Stored data entries
--- START ---
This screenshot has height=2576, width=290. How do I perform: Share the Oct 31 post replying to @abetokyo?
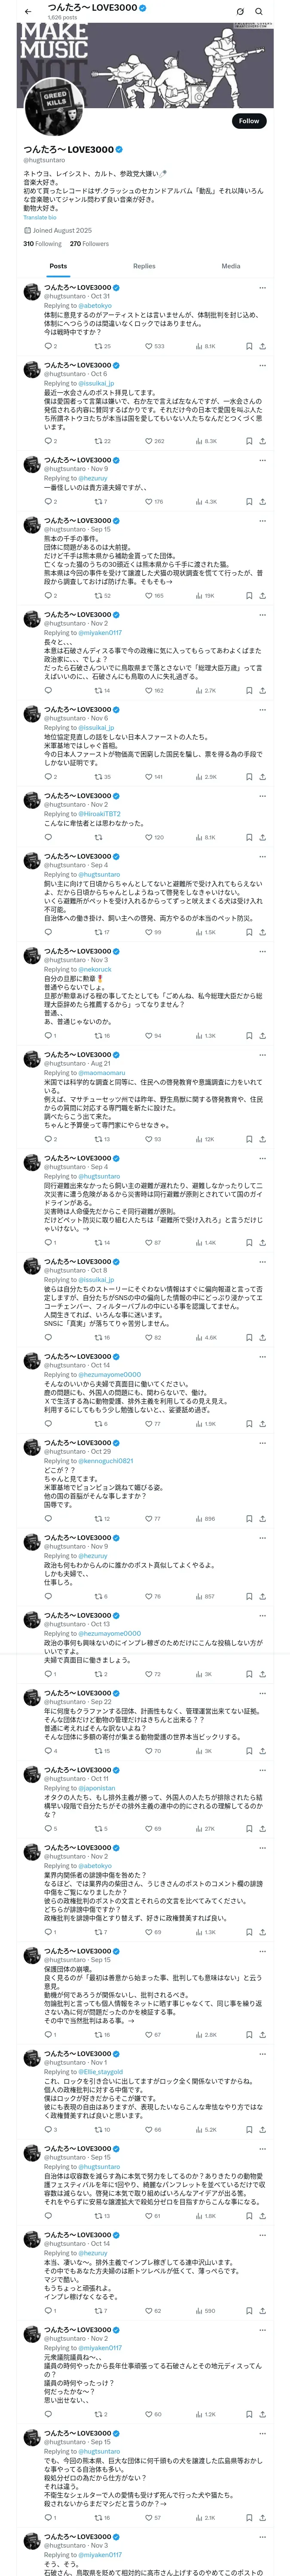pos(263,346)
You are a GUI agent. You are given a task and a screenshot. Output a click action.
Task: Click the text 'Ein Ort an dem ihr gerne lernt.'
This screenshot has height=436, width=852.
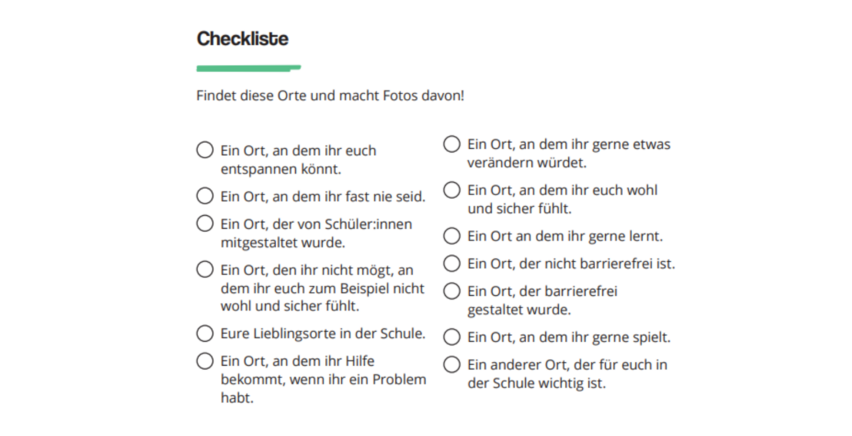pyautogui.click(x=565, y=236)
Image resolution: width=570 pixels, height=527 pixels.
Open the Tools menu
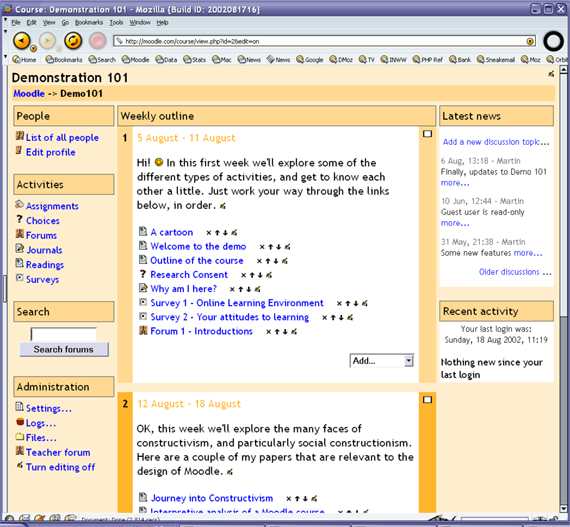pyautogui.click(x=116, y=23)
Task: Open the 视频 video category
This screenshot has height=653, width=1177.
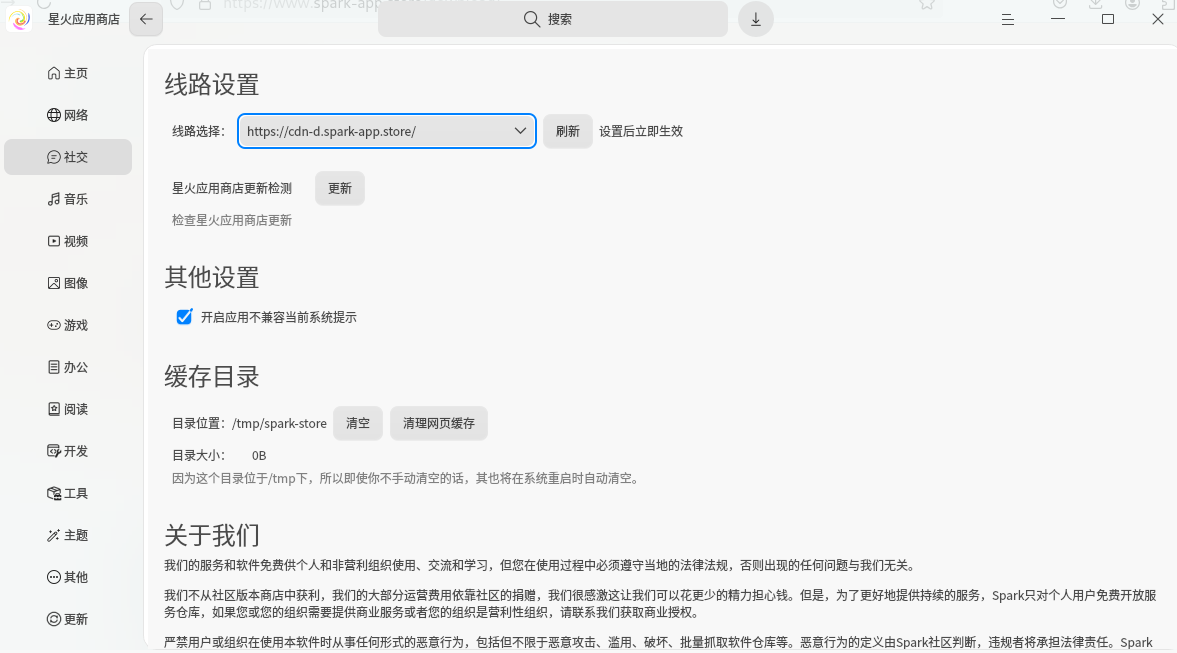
--- END ---
▸ What is needed: A faithful, complete copy of the records above is required, one that contains no pictures.

▸ Result:
This screenshot has height=2576, width=290. How do I perform: Share the Oct 31 post replying to @abetokyo?
pos(263,346)
You are a GUI agent. You are given a task and a screenshot. Output a click action.
Task: Click the text 'Ein Ort an dem ihr gerne lernt.'
This screenshot has height=436, width=852.
pyautogui.click(x=565, y=236)
Image resolution: width=570 pixels, height=527 pixels.
Open the Tools menu
pyautogui.click(x=116, y=23)
Task: Open the 视频 video category
This screenshot has height=653, width=1177.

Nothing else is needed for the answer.